BY KATIE BRENNAN
Did Standard and Poor’s ignore its own standards? The Justice Department is suing S&P, accusing the credit rating agency of fraud for knowingly understating the risk of mortgage investments. CNN provides some context.
“Remember those glowing ratings that S&P gave to the subprime mortgage investments in 2007? oh those subprime mortgages investments that were all flops! //flash// and almost took down the global economy”
The New York Times explains the suit specifically accuses S&P of scheming to defraud investors from September 2004 through October 2007.
But Standard and Poor’s is denying all wrongdoing, saying it made the same assumptions the rest of the world did when it considered the investments safe.
S&P made a statement before the lawsuit was even filed saying it is “without legal merit and unjustified” and that S&P “will vigorously defend against erroneous claims.”
An analyst on CNBC explains, S&P wanted to make its opening statement to the media, which would essentially serve as the jury the DOJ will try to convince.

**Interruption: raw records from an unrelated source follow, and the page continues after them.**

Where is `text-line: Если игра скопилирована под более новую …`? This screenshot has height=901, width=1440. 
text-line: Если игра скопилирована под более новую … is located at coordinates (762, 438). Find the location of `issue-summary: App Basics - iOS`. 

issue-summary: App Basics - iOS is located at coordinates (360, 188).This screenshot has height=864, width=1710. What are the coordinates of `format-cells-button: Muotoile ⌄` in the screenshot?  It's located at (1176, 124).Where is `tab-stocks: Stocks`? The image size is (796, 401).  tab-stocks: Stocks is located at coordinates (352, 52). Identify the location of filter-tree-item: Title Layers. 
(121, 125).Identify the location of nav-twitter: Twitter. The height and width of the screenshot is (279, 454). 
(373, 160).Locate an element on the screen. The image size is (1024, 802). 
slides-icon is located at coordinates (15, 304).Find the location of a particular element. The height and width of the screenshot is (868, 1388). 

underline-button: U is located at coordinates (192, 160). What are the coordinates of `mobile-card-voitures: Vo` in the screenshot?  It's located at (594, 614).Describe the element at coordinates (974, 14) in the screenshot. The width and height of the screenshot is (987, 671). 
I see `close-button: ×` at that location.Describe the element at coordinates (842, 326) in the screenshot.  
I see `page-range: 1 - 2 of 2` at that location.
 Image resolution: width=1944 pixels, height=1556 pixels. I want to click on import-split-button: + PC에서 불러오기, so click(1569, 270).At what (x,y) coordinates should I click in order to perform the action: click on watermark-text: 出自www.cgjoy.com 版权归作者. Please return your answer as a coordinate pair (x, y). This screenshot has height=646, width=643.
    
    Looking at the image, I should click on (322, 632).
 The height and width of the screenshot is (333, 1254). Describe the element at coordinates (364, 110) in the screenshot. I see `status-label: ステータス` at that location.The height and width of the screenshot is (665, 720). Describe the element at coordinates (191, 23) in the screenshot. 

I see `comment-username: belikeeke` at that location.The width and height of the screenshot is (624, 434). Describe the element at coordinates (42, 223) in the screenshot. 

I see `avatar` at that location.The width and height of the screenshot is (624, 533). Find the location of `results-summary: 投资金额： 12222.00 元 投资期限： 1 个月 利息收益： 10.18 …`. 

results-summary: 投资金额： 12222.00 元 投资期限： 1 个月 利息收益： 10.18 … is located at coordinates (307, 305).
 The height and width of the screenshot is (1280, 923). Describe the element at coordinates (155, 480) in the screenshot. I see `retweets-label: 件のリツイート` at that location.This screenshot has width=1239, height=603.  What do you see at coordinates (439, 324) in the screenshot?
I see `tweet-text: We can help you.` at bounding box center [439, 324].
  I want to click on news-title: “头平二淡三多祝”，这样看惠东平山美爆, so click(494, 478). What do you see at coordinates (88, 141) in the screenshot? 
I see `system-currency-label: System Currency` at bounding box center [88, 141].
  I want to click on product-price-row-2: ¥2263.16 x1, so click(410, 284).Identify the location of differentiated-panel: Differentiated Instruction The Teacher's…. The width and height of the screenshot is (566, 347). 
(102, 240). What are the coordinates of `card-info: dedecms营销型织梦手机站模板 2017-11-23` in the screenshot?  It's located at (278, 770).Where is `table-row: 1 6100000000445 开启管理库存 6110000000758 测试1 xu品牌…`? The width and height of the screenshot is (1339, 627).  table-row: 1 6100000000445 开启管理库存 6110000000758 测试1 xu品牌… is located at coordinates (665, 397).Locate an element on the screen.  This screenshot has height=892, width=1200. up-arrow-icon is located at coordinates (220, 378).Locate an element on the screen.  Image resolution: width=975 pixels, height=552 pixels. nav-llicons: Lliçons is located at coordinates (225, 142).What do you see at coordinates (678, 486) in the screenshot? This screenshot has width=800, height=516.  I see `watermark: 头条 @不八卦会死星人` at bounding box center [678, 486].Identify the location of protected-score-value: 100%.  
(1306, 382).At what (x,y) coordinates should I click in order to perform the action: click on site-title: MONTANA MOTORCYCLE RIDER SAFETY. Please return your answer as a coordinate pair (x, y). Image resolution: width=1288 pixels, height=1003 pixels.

“They are going to have to find some smoking bazooka in order to get a jury to actually convict. So they are going to do what federal prosecutors always do. They are going to vilify this company in the media.”
Standard and Poor’s is not the only rating agency that gave the risky investments higher-than-deserved ratings; Moody’s, Fitch and others did as well... so why is the DOJ singling only S&P out? One blogger points out S&P started a chain reaction when it became the first rating agency to downgrade U.S. debt, prompting Washington to...
“Announce civil charges against S&P and scare the hell out of the others so that not a single one will dare speak again of downgrading U.S. creditworthiness!”
But the DOJ is standing strong in its conviction S&P defrauded the taxpayer by scheming against a federally insured institution.